Wheeldon and Talbot deliberately do not mine the vein of dark, sexuality in the story. There are no particular undercurrents such as MacMillan might have picked on. The Red Queen, for instance, is done as an essentially scary, comic version of the Red Queen from Ninette de Valois's Checkmate, but without that character's threatening sexual aura; Wheeldon and Talbot's ballet is curiously sexless.

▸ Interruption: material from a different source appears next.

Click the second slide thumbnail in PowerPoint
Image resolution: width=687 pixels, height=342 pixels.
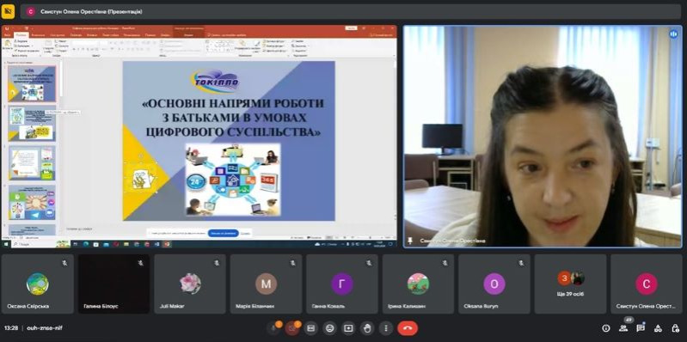[32, 123]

They have introduced a relationship between Alice and the Jack who stole the tarts, and Alice's adventure becomes, to a certain extent, a pursuit of Jack and a discovery of her adult sexuality. So far, so Freud and MacMillan. But the scenes with Jack, a couple of extended pas de deux sequences do no engage properly. They neither tug at the heart strings the way Ashton was able to do, nor do they pursue troubled psycho-sexual depth the way MacMillan did. Bintley has shown himself as being able to skate between these two and produce works which have a significant depth. But here, Wheeldon and Talbot seem to be content to skate along the surface of the story.

Talbot's score is written for an orchestra with a huge amount of percussion, much of it tuned; I don't think I have ever seen quite such a big percussion department in a ballet. And the score is entertaining and effective and beautifully done. I suspect that if I sat down to listen to it as a concert piece I would enjoy it immensely.

The performance we saw had many of the original cast with Lauren Cuthbertson as Alice, Federico Bonelli as Jack, Edward Watson as the White Rabbit, Laura Morera as the Queen of Hearts, Steven McRae as the Mad Hatter and Fernando Montano as the Caterpillar. It was superbly dance, with bravura, commitment  and a strong vein of lyrical story telling. The audience, many of them young, loved it.